Award-winning musician Ed Sheeran is currently facing a copyright lawsuit for Marvin Gaye’s soulful hit Let’s Get It On in Manhattan federal court.

This isn’t the first time Sheeran has been taken to court over similarities with his songs, as last year he won his high court copyright case when two songwriters said he copied part of one of their songs in his 2017 single Shape of You.

The trial is now in its second week and Ed has reportedly told the courts that he would “quit music” if found guilty.

According to the Daily Mail, when Sheeran was talking to his lawyer Ilene Farkas, he said: “'If that happens, I'm done, I'm stopping.

“I find it really insulting to devote my whole life to being a performer and a songwriter and have someone diminish it.”

Why is Ed Sheeran facing a copyright lawsuit for Marvin Gaye’s Let’s Get It On?

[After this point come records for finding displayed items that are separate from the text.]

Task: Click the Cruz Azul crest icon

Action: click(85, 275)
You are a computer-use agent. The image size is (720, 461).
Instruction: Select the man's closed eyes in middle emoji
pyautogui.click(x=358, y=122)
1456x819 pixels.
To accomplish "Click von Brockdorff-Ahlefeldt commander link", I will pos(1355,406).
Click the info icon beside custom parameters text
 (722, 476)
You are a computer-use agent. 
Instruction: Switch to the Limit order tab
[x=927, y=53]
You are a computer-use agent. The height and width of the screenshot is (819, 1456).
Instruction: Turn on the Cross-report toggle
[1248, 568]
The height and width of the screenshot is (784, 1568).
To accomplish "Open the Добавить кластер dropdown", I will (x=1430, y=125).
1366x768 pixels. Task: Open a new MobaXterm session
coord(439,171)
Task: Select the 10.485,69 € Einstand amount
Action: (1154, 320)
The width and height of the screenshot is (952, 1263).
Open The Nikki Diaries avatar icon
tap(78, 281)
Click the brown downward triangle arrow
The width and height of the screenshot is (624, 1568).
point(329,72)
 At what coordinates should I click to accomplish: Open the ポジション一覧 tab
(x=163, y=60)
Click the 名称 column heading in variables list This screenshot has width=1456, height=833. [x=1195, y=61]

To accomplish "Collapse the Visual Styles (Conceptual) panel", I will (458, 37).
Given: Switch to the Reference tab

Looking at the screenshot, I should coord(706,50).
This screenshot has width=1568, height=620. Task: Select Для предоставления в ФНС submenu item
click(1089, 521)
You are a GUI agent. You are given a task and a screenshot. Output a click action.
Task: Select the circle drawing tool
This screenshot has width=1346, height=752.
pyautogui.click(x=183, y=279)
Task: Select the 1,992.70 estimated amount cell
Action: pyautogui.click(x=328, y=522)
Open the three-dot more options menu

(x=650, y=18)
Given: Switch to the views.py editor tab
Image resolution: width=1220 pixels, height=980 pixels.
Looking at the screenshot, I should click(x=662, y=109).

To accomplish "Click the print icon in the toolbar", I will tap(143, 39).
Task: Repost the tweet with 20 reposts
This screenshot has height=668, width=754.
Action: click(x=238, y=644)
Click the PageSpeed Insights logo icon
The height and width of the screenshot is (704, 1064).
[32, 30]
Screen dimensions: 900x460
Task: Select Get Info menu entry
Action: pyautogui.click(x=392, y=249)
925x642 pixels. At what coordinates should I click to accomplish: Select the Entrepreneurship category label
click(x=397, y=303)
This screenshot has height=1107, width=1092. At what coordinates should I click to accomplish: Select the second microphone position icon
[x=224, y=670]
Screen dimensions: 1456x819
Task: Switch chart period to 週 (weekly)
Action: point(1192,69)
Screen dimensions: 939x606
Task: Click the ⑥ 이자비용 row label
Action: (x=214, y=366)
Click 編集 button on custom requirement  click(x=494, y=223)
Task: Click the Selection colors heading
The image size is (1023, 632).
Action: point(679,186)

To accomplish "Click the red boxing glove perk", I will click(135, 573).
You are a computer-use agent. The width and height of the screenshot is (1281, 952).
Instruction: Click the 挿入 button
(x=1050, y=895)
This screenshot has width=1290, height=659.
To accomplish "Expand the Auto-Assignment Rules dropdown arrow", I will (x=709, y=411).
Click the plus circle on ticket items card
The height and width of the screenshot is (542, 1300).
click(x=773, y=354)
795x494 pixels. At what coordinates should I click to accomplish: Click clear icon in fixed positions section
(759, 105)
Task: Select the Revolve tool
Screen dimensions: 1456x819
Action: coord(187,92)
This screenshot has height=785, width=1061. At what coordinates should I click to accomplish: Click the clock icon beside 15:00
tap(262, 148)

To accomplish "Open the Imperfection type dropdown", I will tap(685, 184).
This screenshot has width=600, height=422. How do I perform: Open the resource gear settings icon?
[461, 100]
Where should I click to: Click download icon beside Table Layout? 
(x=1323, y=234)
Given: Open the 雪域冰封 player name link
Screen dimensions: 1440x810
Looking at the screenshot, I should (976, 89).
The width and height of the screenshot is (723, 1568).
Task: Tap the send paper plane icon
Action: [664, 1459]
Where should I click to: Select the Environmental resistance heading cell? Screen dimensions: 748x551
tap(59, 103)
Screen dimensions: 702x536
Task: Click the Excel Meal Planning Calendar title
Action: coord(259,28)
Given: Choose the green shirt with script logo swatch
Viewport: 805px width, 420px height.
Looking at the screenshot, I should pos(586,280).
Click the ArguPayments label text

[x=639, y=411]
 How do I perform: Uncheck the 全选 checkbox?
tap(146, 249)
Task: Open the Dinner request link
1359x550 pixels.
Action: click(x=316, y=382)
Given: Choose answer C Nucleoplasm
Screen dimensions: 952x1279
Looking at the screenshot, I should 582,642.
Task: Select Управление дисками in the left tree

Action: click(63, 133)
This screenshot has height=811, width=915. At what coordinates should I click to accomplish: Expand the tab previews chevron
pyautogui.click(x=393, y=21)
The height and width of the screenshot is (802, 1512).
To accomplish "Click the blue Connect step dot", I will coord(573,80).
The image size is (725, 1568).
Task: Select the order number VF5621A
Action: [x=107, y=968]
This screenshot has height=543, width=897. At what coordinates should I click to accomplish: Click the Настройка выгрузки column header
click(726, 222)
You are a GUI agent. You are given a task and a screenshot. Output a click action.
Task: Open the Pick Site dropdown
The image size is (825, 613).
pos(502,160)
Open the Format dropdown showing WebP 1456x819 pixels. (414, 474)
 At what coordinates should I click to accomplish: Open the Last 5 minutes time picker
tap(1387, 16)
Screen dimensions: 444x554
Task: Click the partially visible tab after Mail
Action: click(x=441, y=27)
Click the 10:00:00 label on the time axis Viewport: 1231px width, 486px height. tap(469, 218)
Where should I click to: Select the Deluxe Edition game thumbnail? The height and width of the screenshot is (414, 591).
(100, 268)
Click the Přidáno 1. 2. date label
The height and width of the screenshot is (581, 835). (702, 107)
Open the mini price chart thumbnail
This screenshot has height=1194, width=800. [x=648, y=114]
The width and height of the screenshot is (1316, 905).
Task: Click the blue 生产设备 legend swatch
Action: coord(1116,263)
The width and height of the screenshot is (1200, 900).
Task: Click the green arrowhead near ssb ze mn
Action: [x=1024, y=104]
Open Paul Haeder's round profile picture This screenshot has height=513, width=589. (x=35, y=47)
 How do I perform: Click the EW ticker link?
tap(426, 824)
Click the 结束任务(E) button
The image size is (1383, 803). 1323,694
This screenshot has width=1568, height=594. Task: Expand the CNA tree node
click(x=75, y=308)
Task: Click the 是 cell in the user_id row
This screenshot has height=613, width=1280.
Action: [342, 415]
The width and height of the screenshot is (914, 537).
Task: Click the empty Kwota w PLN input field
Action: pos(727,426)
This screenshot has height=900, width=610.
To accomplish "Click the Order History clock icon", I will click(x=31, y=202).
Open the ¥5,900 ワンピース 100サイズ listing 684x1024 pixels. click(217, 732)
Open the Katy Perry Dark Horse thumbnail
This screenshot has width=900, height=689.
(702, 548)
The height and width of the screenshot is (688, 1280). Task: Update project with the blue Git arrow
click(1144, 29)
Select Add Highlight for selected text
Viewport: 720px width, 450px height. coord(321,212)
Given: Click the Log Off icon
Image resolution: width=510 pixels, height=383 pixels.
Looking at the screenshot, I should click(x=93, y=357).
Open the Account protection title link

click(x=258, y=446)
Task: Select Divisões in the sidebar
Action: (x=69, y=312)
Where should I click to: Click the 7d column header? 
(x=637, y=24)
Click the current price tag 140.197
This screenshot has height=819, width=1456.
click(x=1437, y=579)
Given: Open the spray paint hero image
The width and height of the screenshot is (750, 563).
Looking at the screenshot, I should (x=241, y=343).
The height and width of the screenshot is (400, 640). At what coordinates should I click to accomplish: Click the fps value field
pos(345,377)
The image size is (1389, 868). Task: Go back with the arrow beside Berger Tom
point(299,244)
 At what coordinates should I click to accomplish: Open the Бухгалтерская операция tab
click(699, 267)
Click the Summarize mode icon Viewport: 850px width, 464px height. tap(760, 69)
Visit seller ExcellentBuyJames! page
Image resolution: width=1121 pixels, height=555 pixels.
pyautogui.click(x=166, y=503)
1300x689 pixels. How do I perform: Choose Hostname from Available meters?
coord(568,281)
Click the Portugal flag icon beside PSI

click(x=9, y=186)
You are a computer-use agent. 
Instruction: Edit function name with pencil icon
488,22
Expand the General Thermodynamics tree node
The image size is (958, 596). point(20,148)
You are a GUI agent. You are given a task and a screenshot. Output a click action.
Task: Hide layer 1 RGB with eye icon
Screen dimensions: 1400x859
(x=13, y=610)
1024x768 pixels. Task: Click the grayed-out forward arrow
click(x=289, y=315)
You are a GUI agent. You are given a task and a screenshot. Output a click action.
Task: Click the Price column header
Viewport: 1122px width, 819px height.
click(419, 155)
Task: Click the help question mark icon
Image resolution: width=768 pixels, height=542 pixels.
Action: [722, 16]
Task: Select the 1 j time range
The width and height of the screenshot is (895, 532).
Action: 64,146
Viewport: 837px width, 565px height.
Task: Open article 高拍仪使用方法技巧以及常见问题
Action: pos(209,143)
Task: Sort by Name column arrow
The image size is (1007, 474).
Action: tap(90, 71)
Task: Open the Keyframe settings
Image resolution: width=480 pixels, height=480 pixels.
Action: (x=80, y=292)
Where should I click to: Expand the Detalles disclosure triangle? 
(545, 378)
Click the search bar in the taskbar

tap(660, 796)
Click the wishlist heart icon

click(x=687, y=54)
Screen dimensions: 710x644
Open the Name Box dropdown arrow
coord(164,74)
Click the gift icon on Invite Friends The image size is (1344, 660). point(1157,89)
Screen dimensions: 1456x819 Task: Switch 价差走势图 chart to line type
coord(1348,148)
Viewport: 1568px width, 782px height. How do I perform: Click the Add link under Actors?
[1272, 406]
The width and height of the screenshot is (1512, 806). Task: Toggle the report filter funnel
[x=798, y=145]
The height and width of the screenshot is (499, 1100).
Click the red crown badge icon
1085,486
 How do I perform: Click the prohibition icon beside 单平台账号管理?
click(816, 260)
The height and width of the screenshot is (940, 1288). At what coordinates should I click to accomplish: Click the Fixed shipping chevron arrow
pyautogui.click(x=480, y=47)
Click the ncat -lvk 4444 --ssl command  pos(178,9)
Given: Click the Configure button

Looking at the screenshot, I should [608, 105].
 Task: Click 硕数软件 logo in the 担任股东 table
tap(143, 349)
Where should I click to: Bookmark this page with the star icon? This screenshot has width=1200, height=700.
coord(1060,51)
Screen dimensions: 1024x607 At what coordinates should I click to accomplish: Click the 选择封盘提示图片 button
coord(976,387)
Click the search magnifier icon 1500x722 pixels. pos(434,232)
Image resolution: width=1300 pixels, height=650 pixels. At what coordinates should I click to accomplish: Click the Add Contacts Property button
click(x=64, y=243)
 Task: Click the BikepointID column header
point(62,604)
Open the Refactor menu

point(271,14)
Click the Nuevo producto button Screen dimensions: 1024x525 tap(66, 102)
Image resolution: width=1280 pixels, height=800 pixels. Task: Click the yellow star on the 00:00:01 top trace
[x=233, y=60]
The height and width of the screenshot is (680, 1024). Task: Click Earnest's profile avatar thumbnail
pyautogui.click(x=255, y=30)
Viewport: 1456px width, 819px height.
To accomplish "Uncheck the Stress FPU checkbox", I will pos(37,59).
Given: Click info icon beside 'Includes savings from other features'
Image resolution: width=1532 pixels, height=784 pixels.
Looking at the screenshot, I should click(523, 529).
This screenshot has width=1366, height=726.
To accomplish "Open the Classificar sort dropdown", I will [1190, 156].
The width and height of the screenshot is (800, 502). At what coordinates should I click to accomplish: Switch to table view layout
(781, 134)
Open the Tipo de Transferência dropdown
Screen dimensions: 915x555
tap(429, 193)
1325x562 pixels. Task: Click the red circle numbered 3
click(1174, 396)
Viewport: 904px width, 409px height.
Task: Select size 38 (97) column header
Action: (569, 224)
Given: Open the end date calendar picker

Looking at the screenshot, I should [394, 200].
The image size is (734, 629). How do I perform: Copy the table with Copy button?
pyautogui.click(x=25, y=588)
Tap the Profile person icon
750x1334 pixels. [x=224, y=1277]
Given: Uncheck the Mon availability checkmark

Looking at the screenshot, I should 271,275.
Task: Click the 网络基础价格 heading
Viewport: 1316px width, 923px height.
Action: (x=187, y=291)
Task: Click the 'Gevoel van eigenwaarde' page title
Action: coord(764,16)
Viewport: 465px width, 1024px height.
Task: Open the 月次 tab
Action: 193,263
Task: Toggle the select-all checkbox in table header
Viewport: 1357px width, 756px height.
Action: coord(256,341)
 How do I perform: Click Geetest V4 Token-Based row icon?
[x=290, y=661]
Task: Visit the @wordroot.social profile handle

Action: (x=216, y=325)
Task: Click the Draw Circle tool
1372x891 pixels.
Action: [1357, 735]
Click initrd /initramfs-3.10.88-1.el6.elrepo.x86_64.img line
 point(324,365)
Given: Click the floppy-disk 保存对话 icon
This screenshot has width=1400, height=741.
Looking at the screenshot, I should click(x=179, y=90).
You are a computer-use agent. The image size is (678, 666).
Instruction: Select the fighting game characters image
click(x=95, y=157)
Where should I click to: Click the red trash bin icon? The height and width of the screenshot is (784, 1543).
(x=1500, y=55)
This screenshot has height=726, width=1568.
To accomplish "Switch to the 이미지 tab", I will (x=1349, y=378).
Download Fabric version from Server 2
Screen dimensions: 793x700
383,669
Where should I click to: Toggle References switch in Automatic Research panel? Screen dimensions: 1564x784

The lawsuit has been made by the successors of the late music producer Ed Townsend, who co-wrote Let’s Get It On with Marvin Gaye in the early 1970s.

They claim that Sheeran’s song Thinking out Loud unlawfully copied the rhythm of Let’s Get It On as well as a four-chord sequence, reports NME.

The accusations also reference “striking similarities” between the two popular songs.

Ed Sheeran sang and played his guitar during copyright lawsuit

Earlier on in the trial, Sheeran was seen playing a few chords on the guitar in front of a jury that is deciding whether his song violates the copyrights of Gaye’s track.

His lawyer Farkas pressed him to explain how he came to write his song Thinking Out Loud a decade ago.

This is when he grabbed his guitar from behind the witness stand and explained that writing a song was second nature to him.

He sang the words “I’m singing out loud” followed by “and then words fall in” as he explained his method of creating music.